Here, the query_name is simply the header of the corresponding FASTA entry (the string after the >not including the > on the header line). The value k is the number of occurrences of the query string in the underlying text on which the suffix array is built. Finally hit_1 through hit_k are the positions in the original text (0-indexed) where the query string occurs. If a query string does not occur in the text, then you should report k = 0, and there will be no hit_1, … etc. entries for that query.

Notes : For the purposes of measuring timing for the report (as mentioned below), you should be careful to not let the reading of input or the writing of output affect your timing measurements. There are a few ways to accomplish this. One simple way is to simply read all of input queries into memory before you start your internal timer — time only the actual queries themselves and the creation of the query output in memory — and then end your internal timer before you write the output to file. To enable even more accurate timing of the query, you could implement a --quite or --no-output flag for your executable that performs the queries but doesn’t actually write output to file (or collect it in memory).
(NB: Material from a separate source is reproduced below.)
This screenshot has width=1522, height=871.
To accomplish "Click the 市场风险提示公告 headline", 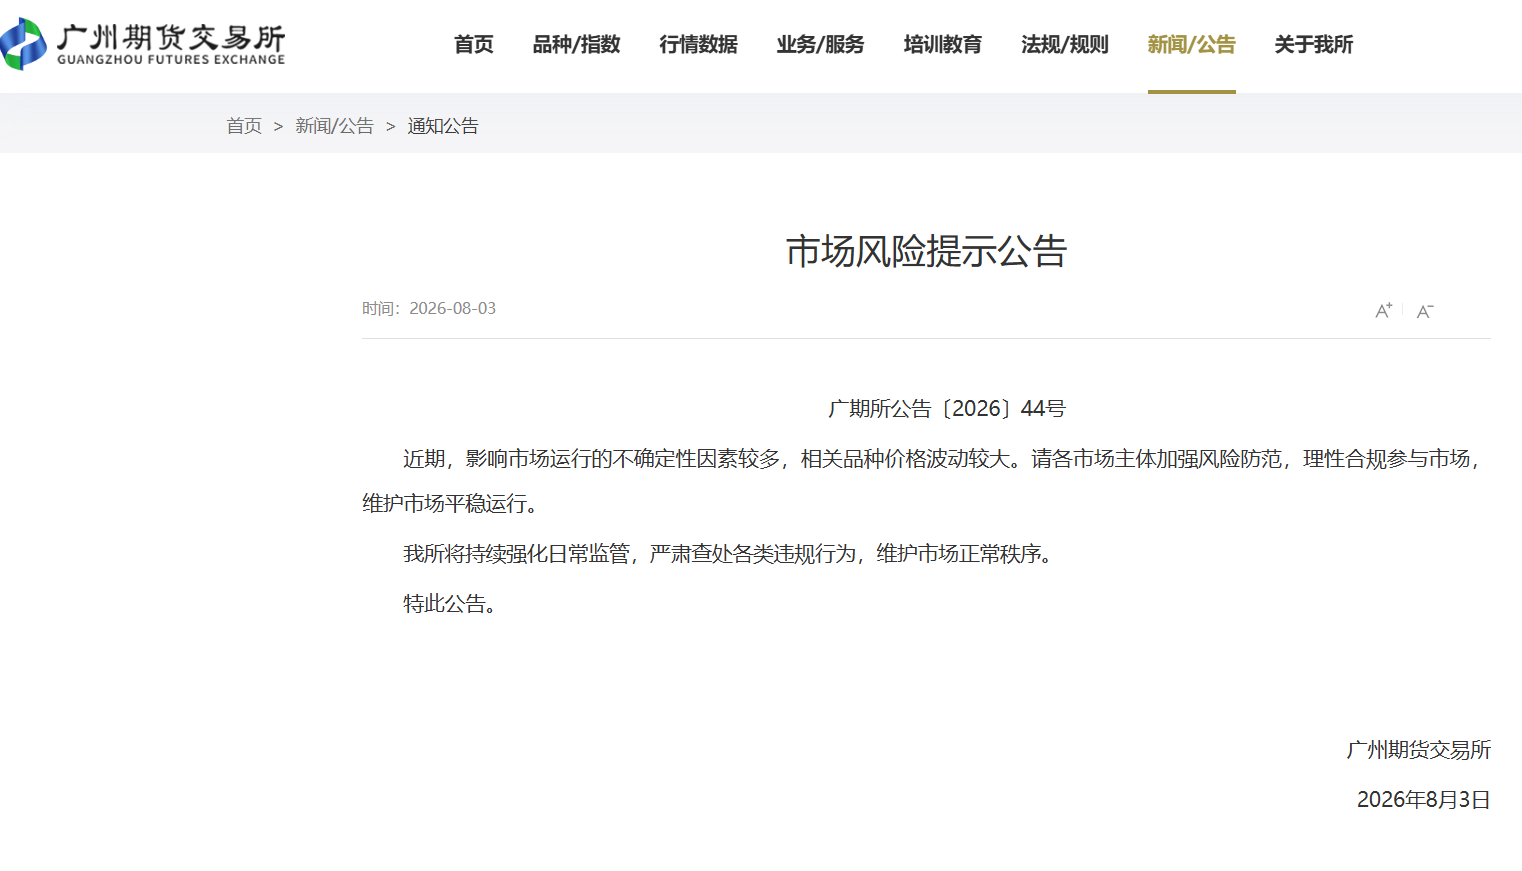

Also, please be aware that the simple accelerant that you are implementing here is not the complex variant that requires us to pre-compute the LCPs between suffix array entries! It is simply the one that computes and propagates the LCP of the pattern and the current suffix array interval bounds. You do not need to implement the “super accelerant” (the variant that guarantees O(n+log m) search), only the “simple accelerant” (the variant that usually achieves O(n + log m) search in practice).

Report Items :

  • What did you find to be the most challenging part of implementing the query program?
  • For references of various size:
    • How long does query take on references of different size, and on queries of different length?
    • How does the speed of the naive lookup algorithm compare to the speed of the simpleaccel lookup algorithm?
    • How does the speed further compare when not using a prefix lookup table versus using a prefix lookup table with different values of k?
    • Given the scaling above, and the memory requirements of each type of index, what kind of tradeoff do you personally think makes sense in terms of using more memory in exchange for faster search.